Norma Watkins Scholarship
Jordan Alam is a queer Bangladeshi-American writer, performer, and therapist based out of Seattle. Their short stories and articles have been published in The Atlantic, SeattleMet, Autostraddle, CultureStrike Magazine, Entropy, and The Rumpus among others. They have performed on stage and facilitated workshops on embodied writing nationwide, most recently at Kundiman, Hugo House, and Town Hall Seattle. Their debut novel is a story of family secrets told from the points of view of four Bangladeshi American women in the aftermath of their mother's unexpected death.
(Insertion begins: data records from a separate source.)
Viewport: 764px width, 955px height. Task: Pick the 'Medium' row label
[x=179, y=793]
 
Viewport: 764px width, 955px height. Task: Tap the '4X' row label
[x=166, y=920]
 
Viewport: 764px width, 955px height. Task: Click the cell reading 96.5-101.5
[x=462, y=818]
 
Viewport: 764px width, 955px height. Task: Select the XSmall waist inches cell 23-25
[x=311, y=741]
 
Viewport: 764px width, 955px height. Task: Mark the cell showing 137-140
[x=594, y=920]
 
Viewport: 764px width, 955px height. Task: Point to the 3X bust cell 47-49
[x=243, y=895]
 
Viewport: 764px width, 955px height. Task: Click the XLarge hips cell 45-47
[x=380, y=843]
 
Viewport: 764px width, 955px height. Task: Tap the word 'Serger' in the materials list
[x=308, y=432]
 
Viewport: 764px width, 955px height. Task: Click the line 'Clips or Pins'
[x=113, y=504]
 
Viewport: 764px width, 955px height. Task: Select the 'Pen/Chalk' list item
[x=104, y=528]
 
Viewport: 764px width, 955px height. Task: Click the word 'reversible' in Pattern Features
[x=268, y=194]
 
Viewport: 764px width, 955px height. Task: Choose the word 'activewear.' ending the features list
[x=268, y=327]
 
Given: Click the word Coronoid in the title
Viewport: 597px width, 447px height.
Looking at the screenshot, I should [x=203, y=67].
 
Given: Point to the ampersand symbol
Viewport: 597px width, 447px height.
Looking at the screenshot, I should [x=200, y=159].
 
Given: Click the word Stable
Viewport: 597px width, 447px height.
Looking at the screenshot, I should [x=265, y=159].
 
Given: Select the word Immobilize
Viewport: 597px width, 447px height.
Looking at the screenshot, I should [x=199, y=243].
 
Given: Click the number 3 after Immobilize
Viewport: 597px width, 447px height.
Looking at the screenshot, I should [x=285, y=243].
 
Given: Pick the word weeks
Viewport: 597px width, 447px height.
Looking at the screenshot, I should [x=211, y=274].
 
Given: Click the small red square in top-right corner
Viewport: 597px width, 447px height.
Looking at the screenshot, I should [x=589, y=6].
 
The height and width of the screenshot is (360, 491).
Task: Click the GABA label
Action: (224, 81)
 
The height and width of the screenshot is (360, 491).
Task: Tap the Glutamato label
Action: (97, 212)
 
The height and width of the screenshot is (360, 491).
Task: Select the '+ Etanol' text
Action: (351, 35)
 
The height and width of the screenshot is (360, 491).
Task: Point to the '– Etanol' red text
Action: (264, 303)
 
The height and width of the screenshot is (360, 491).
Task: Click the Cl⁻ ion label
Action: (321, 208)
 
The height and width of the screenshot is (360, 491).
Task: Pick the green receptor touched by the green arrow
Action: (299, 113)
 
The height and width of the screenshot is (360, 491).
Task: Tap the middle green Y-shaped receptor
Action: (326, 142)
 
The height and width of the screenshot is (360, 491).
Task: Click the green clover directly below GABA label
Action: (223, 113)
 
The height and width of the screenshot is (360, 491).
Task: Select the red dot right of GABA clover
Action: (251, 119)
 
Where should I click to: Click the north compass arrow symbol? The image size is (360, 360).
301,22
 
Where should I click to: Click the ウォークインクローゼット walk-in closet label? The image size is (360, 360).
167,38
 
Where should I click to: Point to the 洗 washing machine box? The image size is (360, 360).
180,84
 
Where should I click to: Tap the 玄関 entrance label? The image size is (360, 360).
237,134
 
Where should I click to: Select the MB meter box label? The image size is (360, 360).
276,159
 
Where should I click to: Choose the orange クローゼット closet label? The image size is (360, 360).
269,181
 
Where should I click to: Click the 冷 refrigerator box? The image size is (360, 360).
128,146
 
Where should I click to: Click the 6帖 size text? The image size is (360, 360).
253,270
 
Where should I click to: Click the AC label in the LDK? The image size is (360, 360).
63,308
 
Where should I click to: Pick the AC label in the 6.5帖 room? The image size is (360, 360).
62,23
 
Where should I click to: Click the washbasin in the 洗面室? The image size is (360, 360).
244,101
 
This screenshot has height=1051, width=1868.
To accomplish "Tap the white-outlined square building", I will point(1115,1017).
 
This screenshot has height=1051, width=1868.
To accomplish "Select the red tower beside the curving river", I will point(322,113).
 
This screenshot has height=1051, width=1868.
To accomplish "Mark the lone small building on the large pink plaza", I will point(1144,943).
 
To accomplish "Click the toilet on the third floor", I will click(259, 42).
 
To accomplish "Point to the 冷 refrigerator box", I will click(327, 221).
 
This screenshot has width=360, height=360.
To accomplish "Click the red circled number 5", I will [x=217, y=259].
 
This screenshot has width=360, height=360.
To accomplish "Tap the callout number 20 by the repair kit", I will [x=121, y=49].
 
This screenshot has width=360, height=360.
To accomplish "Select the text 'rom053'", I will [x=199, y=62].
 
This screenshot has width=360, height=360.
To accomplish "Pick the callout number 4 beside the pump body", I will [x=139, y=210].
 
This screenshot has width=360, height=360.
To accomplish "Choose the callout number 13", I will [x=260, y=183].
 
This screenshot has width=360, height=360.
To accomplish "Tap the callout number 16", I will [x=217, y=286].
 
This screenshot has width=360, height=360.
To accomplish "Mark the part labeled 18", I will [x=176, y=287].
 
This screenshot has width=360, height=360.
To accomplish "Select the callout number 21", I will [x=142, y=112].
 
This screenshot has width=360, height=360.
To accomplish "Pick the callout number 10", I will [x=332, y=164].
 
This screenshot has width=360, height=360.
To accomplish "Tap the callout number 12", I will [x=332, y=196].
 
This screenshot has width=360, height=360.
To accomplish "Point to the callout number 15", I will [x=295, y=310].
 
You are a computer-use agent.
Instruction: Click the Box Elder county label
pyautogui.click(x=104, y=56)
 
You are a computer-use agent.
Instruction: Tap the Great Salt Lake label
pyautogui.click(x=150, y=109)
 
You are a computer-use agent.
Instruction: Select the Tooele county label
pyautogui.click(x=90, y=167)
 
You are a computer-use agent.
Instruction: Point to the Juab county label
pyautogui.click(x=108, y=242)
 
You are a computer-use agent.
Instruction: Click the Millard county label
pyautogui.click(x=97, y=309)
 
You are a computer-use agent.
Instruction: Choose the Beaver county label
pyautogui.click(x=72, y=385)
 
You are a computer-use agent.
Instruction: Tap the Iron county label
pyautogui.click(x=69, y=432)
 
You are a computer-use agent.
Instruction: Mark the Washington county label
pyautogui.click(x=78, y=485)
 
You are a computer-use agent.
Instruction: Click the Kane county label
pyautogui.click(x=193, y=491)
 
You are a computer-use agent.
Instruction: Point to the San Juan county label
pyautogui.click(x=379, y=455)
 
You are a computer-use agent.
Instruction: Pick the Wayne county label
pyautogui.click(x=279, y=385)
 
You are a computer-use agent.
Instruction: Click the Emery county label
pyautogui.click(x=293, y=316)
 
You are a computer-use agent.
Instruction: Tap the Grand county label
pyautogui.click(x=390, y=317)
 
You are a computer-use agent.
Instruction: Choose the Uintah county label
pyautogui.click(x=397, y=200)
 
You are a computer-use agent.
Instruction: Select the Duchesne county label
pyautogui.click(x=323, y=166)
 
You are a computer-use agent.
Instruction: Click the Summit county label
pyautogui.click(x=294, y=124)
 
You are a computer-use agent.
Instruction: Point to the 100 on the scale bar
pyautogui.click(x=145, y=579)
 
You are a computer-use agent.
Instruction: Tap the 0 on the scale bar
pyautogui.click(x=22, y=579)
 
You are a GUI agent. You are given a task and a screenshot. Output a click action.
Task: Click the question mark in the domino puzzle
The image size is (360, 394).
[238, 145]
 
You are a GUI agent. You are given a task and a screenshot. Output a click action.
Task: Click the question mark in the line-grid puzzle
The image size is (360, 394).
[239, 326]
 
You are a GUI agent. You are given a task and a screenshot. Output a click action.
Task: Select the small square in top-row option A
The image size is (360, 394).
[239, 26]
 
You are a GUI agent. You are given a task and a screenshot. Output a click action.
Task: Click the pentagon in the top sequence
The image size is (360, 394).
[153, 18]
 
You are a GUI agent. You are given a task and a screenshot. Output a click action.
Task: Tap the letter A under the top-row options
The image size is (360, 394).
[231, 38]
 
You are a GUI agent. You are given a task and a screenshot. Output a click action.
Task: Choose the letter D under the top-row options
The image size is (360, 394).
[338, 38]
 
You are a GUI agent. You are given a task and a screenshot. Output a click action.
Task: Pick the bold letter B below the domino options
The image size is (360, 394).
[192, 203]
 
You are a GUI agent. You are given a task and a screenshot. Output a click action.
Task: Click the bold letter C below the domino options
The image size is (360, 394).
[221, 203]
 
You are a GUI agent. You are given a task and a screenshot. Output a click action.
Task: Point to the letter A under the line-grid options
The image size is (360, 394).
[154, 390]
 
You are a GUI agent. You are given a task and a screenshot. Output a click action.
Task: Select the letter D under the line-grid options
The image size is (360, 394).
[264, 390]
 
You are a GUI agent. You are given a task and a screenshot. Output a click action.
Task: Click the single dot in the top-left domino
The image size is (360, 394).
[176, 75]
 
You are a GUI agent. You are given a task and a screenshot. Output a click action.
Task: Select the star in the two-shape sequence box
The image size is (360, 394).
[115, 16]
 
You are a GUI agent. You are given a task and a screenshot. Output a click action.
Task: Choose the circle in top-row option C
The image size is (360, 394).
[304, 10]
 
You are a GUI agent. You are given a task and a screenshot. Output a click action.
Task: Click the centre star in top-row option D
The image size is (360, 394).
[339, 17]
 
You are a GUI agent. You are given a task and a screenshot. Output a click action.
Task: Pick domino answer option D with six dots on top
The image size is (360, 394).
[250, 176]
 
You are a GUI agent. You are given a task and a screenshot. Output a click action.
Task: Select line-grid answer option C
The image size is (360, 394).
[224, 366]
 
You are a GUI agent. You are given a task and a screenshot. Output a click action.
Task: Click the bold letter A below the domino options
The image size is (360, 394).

At the conference, they'll be doing something completely different—embarking on an early draft of their memoir about transnational adoption and uncovering one's own history in fragments. Learn more about their work at their website: www.jordanalam.com.
Doug Fortier Memorial Scholarship for Speculative Fiction
In April 2022, our community lost our friend Doug Fortier, a long-time Conference participant and advocate for writing on the Mendocino Coast. In memory of Doug, a group of writers fundraised the Doug Fortier Memorial Scholarship for Speculative Fiction.
From Queens, NY, Muriel Leung is the author of Imagine Us, The Swarm (Nightboat Books), Bone Confetti (Noemi Press), and Images Seen to Images Felt (Antenna) in collaboration with artist Kristine Thompson. She is a recipient of fellowships to Kundiman, VONA/Voices Workshop and the Community of Writers, and currently serves as the Poetry Co-Editor of Apogee Journal. She received her PhD in Creative Writing and Literature from University of Southern California where she was an Andrew W. Mellon Humanities in a Digital World fellow.
Muriel writes: “I am excited to work on a linked speculative short story collection set in New York City during the sudden appearance of weekly acid rainstorms. In the midst of this ongoing disaster is a queer love story between two Asian American women, navigating the world of ghosts, heartbreak, lost opportunities, and the space between life and afterlife. I look forward to developing this collection further with the support of a writing community at MCWC.”